Dieting During the Holidays, How to Do it!-SliderPhoto

Dieting During the Holidays, How to Do it!-MainPhoto

With Halloween, Thanksgiving and Christmas right around the corner, food is everywhere—lots and lots of high-calorie, high fat, delicious food. But this time of year doesn’t have to lead to a dieting disaster, says one expert.

Steve Siebold is author of the book Die Fat or Get Tough: 101 Differences in Thinking Between Fat People and Fit People, and has helped thousands of people lose weight.

Here are his 7 steps for making it through the holiday season and staying focused on your diet:

  • Employ accountability: Get a support system in place or someone who can hold you accountable.
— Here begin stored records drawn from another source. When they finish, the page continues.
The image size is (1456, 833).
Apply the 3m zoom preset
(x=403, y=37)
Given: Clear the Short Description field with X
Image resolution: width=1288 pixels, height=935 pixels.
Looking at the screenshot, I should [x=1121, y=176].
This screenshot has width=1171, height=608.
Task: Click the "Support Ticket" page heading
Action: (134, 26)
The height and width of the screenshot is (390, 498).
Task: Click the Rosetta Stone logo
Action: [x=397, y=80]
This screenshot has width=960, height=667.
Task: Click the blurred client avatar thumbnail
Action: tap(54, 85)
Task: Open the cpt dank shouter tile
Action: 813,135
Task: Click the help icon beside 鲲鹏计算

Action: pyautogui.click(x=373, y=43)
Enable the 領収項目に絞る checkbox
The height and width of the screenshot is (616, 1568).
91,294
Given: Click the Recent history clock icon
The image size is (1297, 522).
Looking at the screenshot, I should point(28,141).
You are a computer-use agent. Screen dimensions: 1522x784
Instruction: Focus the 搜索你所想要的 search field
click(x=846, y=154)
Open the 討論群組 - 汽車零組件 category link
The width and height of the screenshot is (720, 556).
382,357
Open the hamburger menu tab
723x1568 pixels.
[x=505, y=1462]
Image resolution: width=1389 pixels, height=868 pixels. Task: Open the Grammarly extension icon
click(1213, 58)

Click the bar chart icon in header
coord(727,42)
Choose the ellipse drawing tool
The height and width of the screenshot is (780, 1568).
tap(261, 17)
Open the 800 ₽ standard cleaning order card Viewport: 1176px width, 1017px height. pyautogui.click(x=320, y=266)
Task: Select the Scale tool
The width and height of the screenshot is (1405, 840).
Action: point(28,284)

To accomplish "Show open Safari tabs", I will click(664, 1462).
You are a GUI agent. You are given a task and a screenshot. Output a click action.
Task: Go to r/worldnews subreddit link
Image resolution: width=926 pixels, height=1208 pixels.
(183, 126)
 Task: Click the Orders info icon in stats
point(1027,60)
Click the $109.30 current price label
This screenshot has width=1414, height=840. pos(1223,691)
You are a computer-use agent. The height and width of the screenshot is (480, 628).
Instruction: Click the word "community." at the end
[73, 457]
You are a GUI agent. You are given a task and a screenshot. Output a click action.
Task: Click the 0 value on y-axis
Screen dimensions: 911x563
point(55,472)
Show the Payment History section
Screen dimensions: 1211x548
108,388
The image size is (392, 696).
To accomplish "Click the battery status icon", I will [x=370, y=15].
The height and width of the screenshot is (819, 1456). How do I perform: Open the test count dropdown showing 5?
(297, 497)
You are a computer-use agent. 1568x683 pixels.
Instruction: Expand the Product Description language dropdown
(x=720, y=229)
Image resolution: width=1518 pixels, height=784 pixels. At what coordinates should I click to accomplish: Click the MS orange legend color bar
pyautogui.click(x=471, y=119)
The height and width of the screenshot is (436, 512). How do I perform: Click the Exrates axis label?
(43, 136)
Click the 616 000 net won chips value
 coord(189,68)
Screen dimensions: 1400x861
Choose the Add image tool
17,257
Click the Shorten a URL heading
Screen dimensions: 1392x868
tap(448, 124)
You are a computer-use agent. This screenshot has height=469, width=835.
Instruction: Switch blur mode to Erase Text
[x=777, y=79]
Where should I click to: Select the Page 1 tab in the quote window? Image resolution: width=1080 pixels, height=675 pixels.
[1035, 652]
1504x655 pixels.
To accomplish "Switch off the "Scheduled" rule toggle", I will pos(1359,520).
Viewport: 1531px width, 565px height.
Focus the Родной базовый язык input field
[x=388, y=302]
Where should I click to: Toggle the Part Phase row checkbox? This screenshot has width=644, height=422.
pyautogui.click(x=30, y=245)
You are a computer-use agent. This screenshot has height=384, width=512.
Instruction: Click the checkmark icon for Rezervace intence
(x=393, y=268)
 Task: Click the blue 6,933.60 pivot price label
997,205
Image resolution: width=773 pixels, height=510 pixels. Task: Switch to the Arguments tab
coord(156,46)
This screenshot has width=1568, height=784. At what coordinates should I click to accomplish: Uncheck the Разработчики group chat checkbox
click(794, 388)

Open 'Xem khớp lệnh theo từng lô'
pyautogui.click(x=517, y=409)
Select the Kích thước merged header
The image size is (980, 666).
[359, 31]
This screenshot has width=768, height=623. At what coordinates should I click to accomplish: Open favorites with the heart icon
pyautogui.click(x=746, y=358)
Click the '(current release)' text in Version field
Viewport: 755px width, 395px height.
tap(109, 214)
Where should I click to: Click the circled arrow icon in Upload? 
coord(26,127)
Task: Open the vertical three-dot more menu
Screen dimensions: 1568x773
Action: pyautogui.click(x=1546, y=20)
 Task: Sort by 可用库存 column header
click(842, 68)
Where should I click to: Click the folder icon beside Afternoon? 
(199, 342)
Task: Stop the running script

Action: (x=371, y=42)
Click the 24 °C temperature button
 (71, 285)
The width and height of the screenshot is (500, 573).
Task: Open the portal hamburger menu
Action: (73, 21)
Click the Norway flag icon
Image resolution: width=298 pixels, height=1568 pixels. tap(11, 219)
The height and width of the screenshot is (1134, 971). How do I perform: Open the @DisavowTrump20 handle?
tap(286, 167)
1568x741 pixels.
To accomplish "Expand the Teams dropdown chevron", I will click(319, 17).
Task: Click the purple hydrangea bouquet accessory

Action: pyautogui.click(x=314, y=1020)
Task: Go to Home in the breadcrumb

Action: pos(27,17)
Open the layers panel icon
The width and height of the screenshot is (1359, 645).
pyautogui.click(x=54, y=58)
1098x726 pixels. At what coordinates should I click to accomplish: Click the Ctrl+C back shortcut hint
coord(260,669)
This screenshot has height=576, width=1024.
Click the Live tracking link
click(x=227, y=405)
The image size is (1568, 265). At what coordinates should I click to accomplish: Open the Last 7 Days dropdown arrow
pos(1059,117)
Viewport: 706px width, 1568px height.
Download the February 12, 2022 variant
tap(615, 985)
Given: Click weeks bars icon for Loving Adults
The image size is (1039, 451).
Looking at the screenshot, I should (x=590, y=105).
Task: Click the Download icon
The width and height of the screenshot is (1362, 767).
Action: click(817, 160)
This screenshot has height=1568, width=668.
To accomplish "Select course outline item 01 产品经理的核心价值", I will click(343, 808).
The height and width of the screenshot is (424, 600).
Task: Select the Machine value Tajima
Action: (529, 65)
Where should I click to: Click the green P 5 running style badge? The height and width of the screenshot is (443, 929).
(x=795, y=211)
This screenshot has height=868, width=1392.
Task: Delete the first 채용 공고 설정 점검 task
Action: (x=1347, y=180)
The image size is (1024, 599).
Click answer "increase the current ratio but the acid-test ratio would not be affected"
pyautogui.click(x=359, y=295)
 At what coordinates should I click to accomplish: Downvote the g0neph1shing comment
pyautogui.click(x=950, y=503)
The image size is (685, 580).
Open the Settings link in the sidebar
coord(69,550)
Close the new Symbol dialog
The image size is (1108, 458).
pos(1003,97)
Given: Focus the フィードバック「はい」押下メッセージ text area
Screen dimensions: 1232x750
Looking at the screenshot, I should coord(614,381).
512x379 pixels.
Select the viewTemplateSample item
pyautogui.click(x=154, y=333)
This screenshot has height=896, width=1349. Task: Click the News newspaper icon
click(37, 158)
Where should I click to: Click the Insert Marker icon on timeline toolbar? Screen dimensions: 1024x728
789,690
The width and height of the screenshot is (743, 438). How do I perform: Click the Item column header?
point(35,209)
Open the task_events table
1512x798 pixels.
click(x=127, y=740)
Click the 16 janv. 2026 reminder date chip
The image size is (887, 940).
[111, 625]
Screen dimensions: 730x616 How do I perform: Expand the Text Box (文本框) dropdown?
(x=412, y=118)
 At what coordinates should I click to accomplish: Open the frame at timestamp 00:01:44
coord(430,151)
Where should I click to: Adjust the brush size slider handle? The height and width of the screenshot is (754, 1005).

It’s someone to help you remain compliant when there is an abundance of opportunity to make bad eating choices.

  • Just say no: It’s okay to politely decline. Say something like, “Thank you, Aunt Carol. Your pie looks delicious, but I’m really committed to achieving my weight loss goals this year and will have to politely decline.”

Read Related: 6 Ways to Stick to Your Diet During the Holidays

  • Feed your visions (not your belly): We need constant reminders of what we really want to accomplish this time of year. The best way to do this is to create a vision board and put it in a very visible location. It’s simply a poster board filled with pictures of lean, fit and sexy people, along with words that inspire you.

  • Have a plan: Maybe it’s eating a small snack prior to trick-or-treating or Thanksgiving dinner; maybe it’s filling up on water which is good for you anyway; or maybe your plan involves steering clear of the buffet line and asking your spouse to make you a plate. Always have a plan in place.

  • Create a no-cheat zone: Cheating is detrimental to your diet because one bite here turns into a little more and a little more until you’re out of control. Create a no-cheat zone. This means we see 99% compliance as failure. You wouldn’t cheat on your spouse in a committed relationship, so why would you cheat on something as important as your diet?

  • Get really clear: Don’t just say “I want to lose weight.” Get ultra-specific in what you want. “I want to lose 15 pounds of fat in my gut and I refuse to let the holiday season bring me down.” “I want to get out of my size 16 dress and fit into a size 10 in the next six months.” The more you can see it, the more likely you’ll be to accomplish it.

  • Stop making excuses: The holidays are just another obstacle in your weight loss journey. Develop the mental toughness to stop blaming outside factors like the season and all the food, and realize that you are the problem and you are the solution.